Copy only the lines between the one containing "Where should I" and the end of the records, both included, leaving out pictures.

________

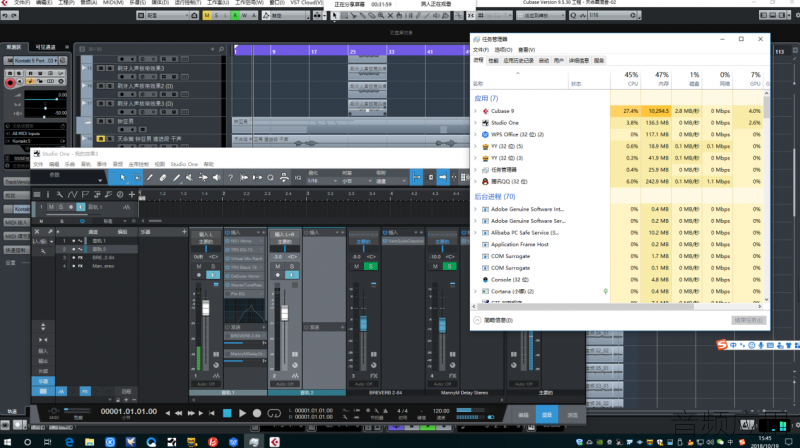The height and width of the screenshot is (448, 800).
Task: Open the Cubase icon in Windows taskbar
Action: tap(274, 442)
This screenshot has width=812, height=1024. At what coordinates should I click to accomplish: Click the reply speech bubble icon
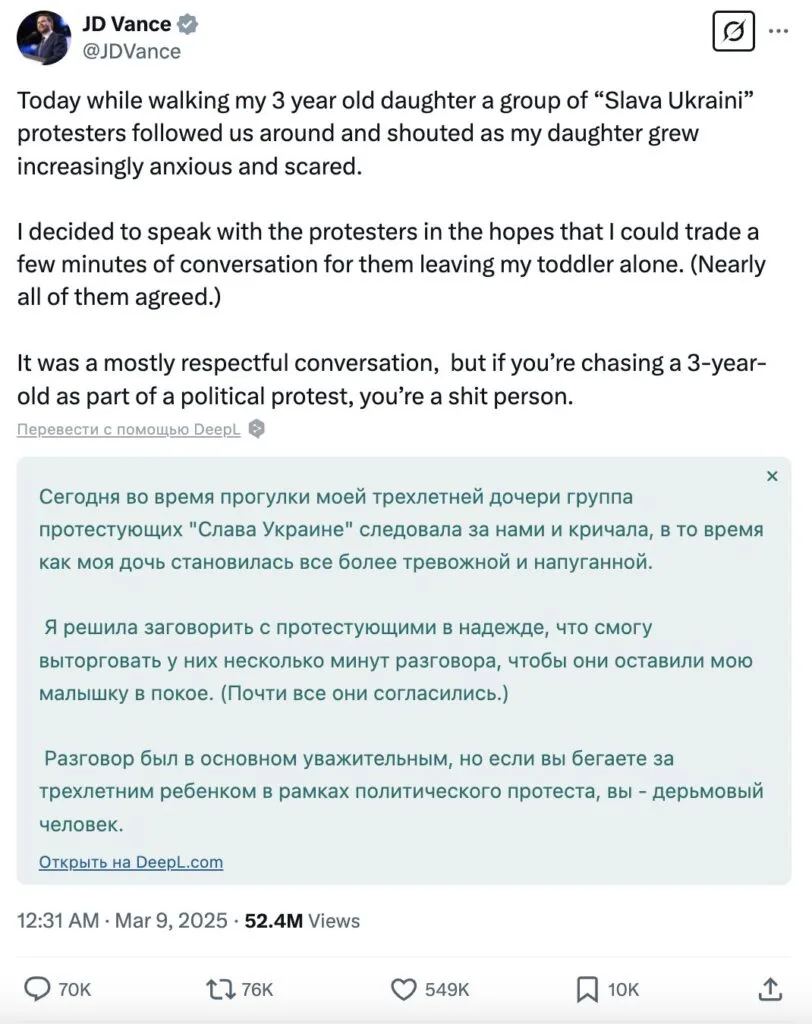pyautogui.click(x=37, y=989)
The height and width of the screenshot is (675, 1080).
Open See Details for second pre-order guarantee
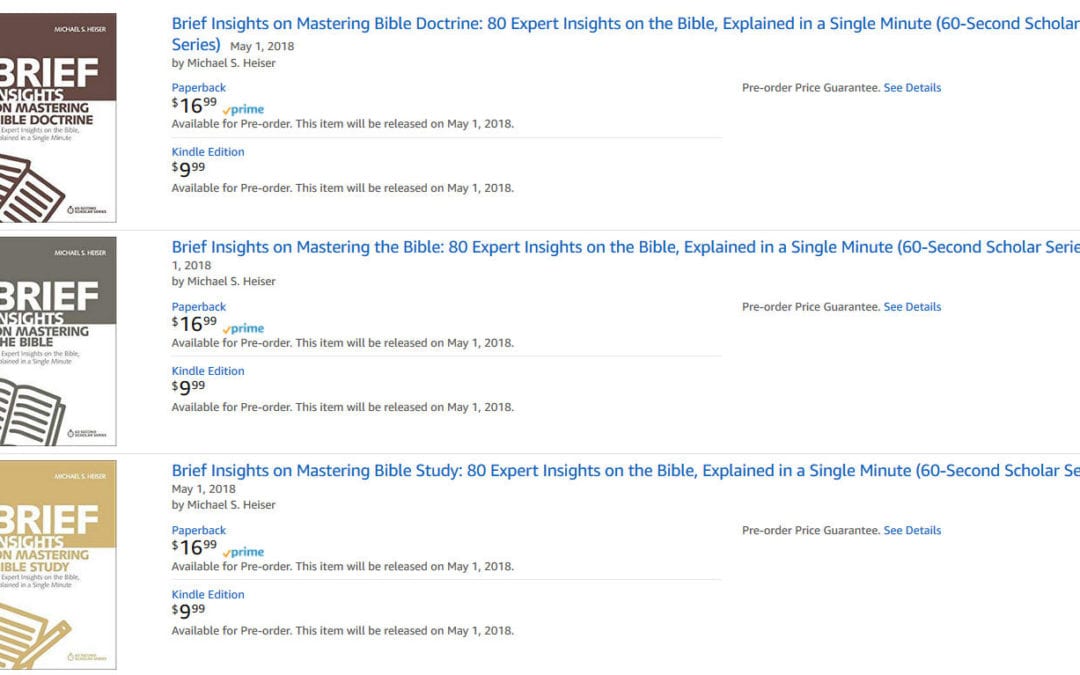[x=912, y=307]
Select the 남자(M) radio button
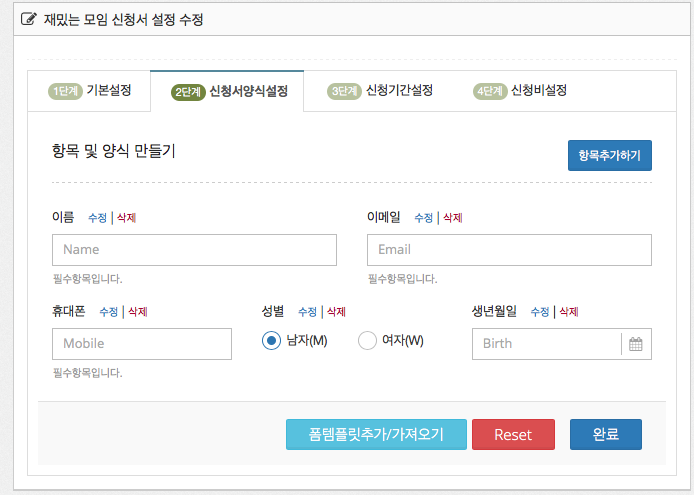 [x=271, y=341]
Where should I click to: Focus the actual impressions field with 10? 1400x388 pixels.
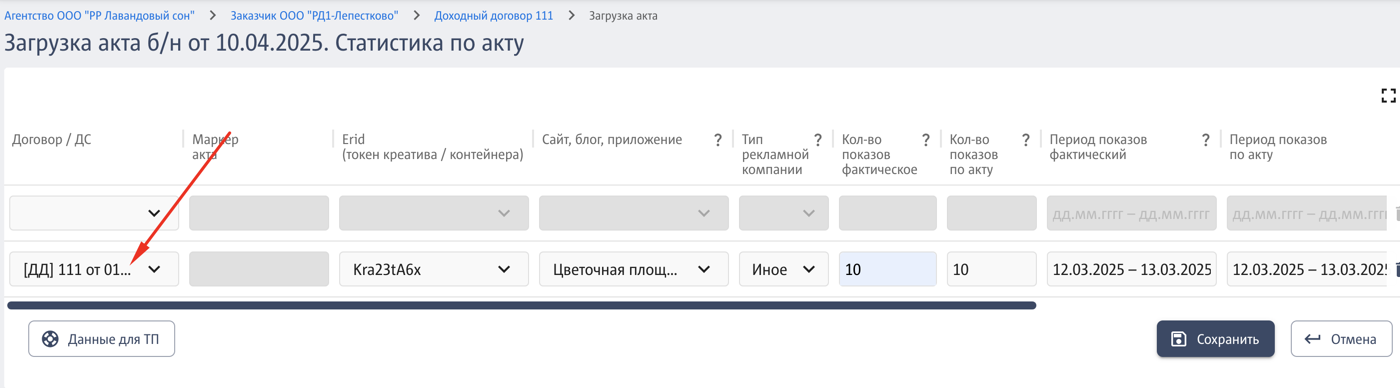click(x=888, y=269)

________

• TASK RESPONSE:
Where should I click to: Focus the actual impressions field with 10? 1400x388 pixels.
click(x=888, y=269)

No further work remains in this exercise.